Population structure of Nigerian Staphylococcus aureus from colonization and infection.

Stacked bars represent the proportion of spa-clonal complexes (spa-CC). Spa-CC 1931and spa-CC 091 are solely found in carrier isolates.

Discussion

We report here a basic molecular characterization of S. aureus from colonization and infection in Nigeria. Main findings are a significant association of clinical isolates with PVL and spa-CC 084.

The proportion of isolates from urinary tract infection seems to be high (20.8%) in our study compared to Europe and Brazil (1.1%) [19]. In general, a high proportion of S. aureus from Africa is reported from urinary tract infections (6.3–13.9%), reasons for this phenomenon are unknown.

The proportion of MRSA among all S. aureus (2.4%) was slightly lower compared to other studies from Nigeria (11–11.5%) [20,21]. We detected two PVL positive MRSA (t8439, repeat pattern: 07–23–21–17–34–383–16–34–33–13 and t8440, repeat pattern: 07–13–12–12–34–34–33–212). We consider these MRSA as unrelated to the PVL-positive USA300 clone which is found in Africa and which belongs to t112 (repeat pattern: 11–19–19–21–17–34–24–34–22–25) and t121 (repeat pattern: 11–19–21–17–34–24–34–22–25) [5,22].

We report high rates of PVL-positive isolates which is in line with other studies from Africa. Sub-Saharan Africa is considered to be a PVL endemic region showing PVL prevalence among S. aureus, particularly methicillin susceptible isolates, of 17–74% [5]. Among other virulence factors (e.g. hemolysin, phenol soluble modulins), PVL can be associated with skin and soft tissue infections but its role in the pathogenesis of disease is still controversial [8,23,24]. Similar to a study from Gabon, we detected significantly more PVL-positive isolates among S. aureus from infection but did not find an association of PVL with skin and soft tissue infection [6].

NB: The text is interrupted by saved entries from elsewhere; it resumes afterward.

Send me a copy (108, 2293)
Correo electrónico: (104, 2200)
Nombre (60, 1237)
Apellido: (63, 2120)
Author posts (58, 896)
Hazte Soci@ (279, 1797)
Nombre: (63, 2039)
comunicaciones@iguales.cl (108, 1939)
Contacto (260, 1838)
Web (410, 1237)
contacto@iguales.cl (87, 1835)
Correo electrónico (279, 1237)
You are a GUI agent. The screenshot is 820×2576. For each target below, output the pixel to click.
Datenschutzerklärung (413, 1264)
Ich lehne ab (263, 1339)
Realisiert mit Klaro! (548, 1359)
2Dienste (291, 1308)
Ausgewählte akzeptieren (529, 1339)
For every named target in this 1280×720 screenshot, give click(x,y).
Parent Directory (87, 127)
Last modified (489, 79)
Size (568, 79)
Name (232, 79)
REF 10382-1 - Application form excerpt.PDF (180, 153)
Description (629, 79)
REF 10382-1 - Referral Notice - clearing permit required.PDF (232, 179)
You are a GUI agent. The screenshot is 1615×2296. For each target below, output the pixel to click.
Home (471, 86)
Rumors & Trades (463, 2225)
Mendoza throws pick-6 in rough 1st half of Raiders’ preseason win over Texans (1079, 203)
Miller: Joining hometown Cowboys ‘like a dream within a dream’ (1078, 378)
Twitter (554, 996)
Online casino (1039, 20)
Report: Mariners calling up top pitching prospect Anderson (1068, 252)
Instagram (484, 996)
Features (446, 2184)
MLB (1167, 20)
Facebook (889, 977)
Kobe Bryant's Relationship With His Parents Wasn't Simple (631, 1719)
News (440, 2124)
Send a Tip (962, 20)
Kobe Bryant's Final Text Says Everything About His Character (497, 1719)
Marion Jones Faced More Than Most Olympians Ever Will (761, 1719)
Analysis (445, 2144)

In our dataset, PVL-positive isolates were also significantly more frequently resistant to trimethoprim/sulfamethoxazole and penicillin. A recent study from Gabon also showed a clear association of PVL with resistance to trimethoprim/sulfamethoxazole and it was suggested, that the use of antimicrobials including trimethoprim/sulfamethoxazole could select for PVL positive isolates [25]. Participants being colonized with PVL-positive isolates reported more frequently skin and soft tissue infections in this study from Gabon [25].

We found a clear dominance of spa-CC 084 among isolates from infection (Fig 1). This spa-CC usually belongs to the multilocus sequence type (ST) clonal complex CC15 commonly isolated in sub-Saharan Africa (e.g. Cameroon, Gabon, Madagascar, Nigeria, Niger, Senegal) [26-28]. Our finding is in contrast to a study from Gabon which did not show a significant association of ST15 with disease [6]. One reason for this conflicting results could be that we analysed more isolates from superficial infection (e.g. respiratory and urinary tract infection, vaginitis) while isolates from invasive infections (e.g. bloodstream infections, pyomyositis) were more dominant in the Gabonese study [6].

Although our analyses provide important information on the differences in antimicrobial resistance, selected virulence factors and genotypes between isolates from infection and colonization, few limitations need to be addressed. Firstly, our study might not be representative for the whole study region as we only included a small proportion of carrier isolates. In addition, clinical isolates were only collected at healthcare centres which may not be representative of the community. Secondly, some S. aureus were isolated from patients with vaginitis according to the physician’s judgment. However, it has to be emphasized that even though S. aureus can be found within the vaginal microbiota and it is usually not a typical pathogen causing vaginal infections (except e.g. from abscesses). Therefore, there could remain a risk that these isolates were rather colonizing than infecting isolates.

In conclusion, PVL positive isolates are more frequently detected among isolates from infection compared to carriage and are associated with spa-CC 084.